CBO Teórico-Prática - Prova de Imagens da Oftalmologia — Prova 2009
O paciente da foto abaixo tem glaucoma unilateral, sem outras alterações sistêmicas, pressão intraocular de 12 mmHg, usa duas medicações antiglaucomatosas e apresenta discreto edema de córnea nesse olho.
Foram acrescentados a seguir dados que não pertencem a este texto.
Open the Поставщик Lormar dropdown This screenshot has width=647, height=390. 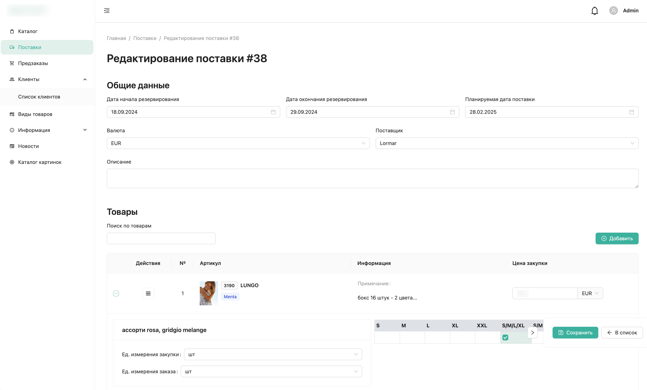coord(507,143)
Qual o provável diagnóstico?
Glaucoma unilateral + edema de córnea com PIO normal/baixa + alterações na íris = Síndrome ICE.
A Síndrome ICE é caracterizada por uma proliferação anormal do endotélio corneano que migra sobre o ângulo e a íris, causando glaucoma secundário e descompensação corneana.
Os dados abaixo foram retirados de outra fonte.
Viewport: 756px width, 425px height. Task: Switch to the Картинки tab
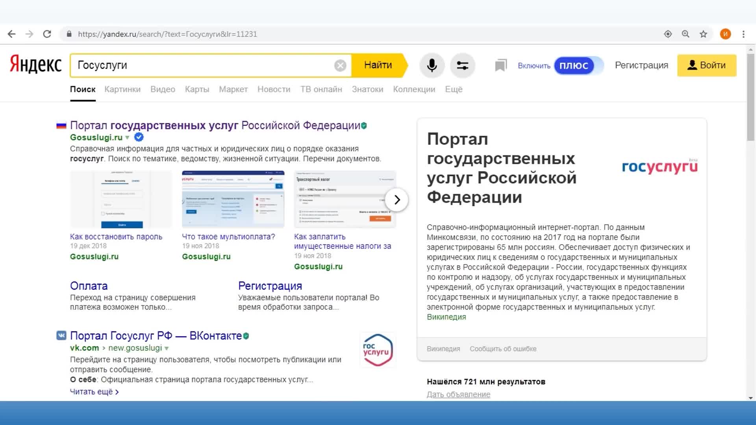[x=122, y=89]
A Síndrome ICE é uma entidade clínica fascinante onde o endotélio assume características epiteliais, proliferando e secretando uma membrana basal que recobre o ângulo e a íris. O diagnóstico é clínico, auxiliado pela biomicroscopia e microscopia especular, que revela o padrão clássico de 'células escuras' e perda do mosaicismo hexagonal. O manejo do glaucoma na Síndrome ICE é desafiador, pois a obstrução do ângulo é progressiva e mecânica. Frequentemente, o tratamento clínico com colírios hipotensores é insuficiente, sendo necessária a intervenção cirúrgica (trabeculectomia ou dispositivos de drenagem), embora o sucesso a longo prazo possa ser limitado pela progressão da membrana endotelial sobre a fístula cirúrgica.
A Síndrome Irido-Córneo-Endotelial (ICE) é um grupo de doenças oculares raras, quase sempre unilaterais, que afetam mulheres jovens a meia-idade. Caracteriza-se por um endotélio corneano de aparência 'martelada' (silver-hammered), que migra através do ângulo iridocorneano para a superfície da íris, levando a sinéquias anteriores periféricas, glaucoma e distorções pupilares.
As três variantes são: 1) Síndrome de Chandler (predomina o edema de córnea); 2) Atrofia Progressiva da Íris (predomina a atrofia severa e buracos na íris); 3) Síndrome de Cogan-Reese (presença de nódulos pigmentados na superfície da íris). Elas representam diferentes espectros da mesma patologia endotelial.
O edema ocorre não apenas pela pressão intraocular elevada, mas principalmente pela disfunção intrínseca das células endoteliais anormais. Essas células perdem sua capacidade de bomba e barreira, permitindo a entrada de humor aquoso no estroma corneano mesmo em níveis pressóricos considerados normais.